Nous avons constaté plusieurs autres régressions, mais nos suites de tests automatisés et les utilisateurs de Chrome Canary nous en ont informés. Nous les avons corrigées avant qu'elles n'atteignent les utilisateurs de Chrome stable.
Vous pouvez consulter l'intégralité du parcours (pas toutes les CL ne sont associées à ce bug, mais la plupart le sont) sur crbug.com/1006759.
Les enseignements
- Les décisions prises par le passé peuvent avoir un impact durable sur votre projet. Même si les modules JavaScript (et d'autres formats de modules) étaient disponibles depuis un certain temps, DevTools n'était pas en mesure de justifier la migration. Nous nous appuyons sur des suppositions fondées sur des suppositions pour déterminer quand et quand migrer.
- Nos estimations initiales étaient exprimées en semaines plutôt qu'en mois. Cela est dû en grande partie au fait que nous avons rencontré plus de problèmes inattendus que prévu lors de notre analyse des coûts initiale. Même si le plan de migration était solide, la dette technique était (plus souvent que nous ne l'aurions dû) le blocage.

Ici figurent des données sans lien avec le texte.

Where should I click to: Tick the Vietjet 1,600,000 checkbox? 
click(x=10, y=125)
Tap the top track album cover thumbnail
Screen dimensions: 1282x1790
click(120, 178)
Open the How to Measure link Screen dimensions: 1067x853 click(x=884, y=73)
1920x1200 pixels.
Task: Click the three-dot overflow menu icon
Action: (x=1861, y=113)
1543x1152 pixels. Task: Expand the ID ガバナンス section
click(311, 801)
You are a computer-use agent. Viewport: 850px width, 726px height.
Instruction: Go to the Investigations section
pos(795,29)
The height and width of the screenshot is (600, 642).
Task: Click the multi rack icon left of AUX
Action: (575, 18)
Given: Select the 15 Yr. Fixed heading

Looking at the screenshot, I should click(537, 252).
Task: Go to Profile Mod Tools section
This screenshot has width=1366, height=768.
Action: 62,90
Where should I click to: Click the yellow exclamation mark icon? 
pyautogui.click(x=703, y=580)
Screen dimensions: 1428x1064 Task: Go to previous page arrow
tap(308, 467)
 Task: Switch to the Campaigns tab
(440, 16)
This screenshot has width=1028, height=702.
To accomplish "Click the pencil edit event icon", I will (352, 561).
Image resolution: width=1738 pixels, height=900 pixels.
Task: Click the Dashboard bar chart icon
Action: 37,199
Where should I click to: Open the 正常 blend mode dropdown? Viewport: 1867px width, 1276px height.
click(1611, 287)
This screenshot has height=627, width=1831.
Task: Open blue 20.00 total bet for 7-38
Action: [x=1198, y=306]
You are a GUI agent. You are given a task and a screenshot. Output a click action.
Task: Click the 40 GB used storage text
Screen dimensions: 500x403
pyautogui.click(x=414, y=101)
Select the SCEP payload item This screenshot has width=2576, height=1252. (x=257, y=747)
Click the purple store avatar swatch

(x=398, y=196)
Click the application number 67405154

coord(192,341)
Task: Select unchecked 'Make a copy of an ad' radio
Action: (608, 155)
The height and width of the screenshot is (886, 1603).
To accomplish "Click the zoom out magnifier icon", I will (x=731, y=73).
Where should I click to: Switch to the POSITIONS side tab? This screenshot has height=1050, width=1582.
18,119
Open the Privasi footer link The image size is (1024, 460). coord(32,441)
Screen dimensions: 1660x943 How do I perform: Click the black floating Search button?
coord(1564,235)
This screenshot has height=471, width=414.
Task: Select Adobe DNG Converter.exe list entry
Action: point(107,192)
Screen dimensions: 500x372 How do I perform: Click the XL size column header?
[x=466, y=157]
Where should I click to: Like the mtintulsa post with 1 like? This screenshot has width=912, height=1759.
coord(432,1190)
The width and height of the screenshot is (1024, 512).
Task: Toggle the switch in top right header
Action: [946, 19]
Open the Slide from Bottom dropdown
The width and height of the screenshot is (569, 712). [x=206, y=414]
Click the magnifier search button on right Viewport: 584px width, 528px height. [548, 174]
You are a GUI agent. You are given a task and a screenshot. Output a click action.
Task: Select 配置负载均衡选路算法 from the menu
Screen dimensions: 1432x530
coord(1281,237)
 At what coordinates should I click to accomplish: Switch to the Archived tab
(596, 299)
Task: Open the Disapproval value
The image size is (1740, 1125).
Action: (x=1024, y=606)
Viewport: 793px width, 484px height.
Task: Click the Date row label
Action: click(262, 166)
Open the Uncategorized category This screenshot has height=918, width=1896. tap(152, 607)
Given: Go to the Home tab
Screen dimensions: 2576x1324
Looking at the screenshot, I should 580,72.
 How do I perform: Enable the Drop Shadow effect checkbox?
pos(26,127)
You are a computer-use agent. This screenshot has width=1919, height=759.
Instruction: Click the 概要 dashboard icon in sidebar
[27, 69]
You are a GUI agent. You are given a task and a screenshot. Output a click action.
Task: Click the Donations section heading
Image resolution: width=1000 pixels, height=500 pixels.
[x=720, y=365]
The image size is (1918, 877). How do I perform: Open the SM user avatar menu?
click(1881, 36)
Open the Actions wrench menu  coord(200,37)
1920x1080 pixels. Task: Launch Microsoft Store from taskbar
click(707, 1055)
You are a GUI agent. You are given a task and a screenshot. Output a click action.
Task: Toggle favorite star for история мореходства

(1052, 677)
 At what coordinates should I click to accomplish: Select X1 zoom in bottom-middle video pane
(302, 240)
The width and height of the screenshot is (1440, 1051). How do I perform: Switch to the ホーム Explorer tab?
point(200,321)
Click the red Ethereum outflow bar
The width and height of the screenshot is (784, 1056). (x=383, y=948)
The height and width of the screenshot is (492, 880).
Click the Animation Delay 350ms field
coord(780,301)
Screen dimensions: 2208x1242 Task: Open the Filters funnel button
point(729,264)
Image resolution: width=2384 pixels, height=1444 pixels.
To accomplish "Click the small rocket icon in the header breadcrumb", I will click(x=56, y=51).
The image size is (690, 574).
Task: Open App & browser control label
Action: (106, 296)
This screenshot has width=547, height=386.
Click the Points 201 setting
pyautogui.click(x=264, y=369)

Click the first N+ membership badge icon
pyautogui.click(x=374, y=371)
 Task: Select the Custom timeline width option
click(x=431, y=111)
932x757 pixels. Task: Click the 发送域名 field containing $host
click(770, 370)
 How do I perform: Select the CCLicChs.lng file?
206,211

- La migration des modules JavaScript a inclus un grand nombre de nettoyages de dette technique (apparemment sans rapport). La migration vers un format de module standardisé moderne nous a permis de réaligner nos bonnes pratiques de codage sur le développement Web moderne. Par exemple, nous avons pu remplacer notre bundleur Python personnalisé par une configuration de rollup minimale.
- Malgré l'impact important sur notre codebase (environ 20 % du code a été modifié), très peu de régressions ont été signalées. Nous avons rencontré de nombreux problèmes lors de la migration des deux premiers fichiers, mais au bout d'un certain temps, nous avons mis en place un workflow solide, partiellement automatisé. Cela signifie que l'impact négatif sur les utilisateurs stables a été minimal pour cette migration.
- Enseigner les subtilités d'une migration particulière à d'autres mainteneurs est difficile, voire impossible. Les migrations de cette ampleur sont difficiles à suivre et nécessitent de solides connaissances du domaine. Transmettre ces connaissances du domaine à d'autres personnes travaillant dans le même codebase n'est pas en soi souhaitable pour leur travail. Savoir ce que vous devez partager et ce que vous ne devez pas partager est un art, mais un art nécessaire. Il est donc essentiel de réduire le nombre de migrations importantes, ou du moins de ne pas les effectuer en même temps.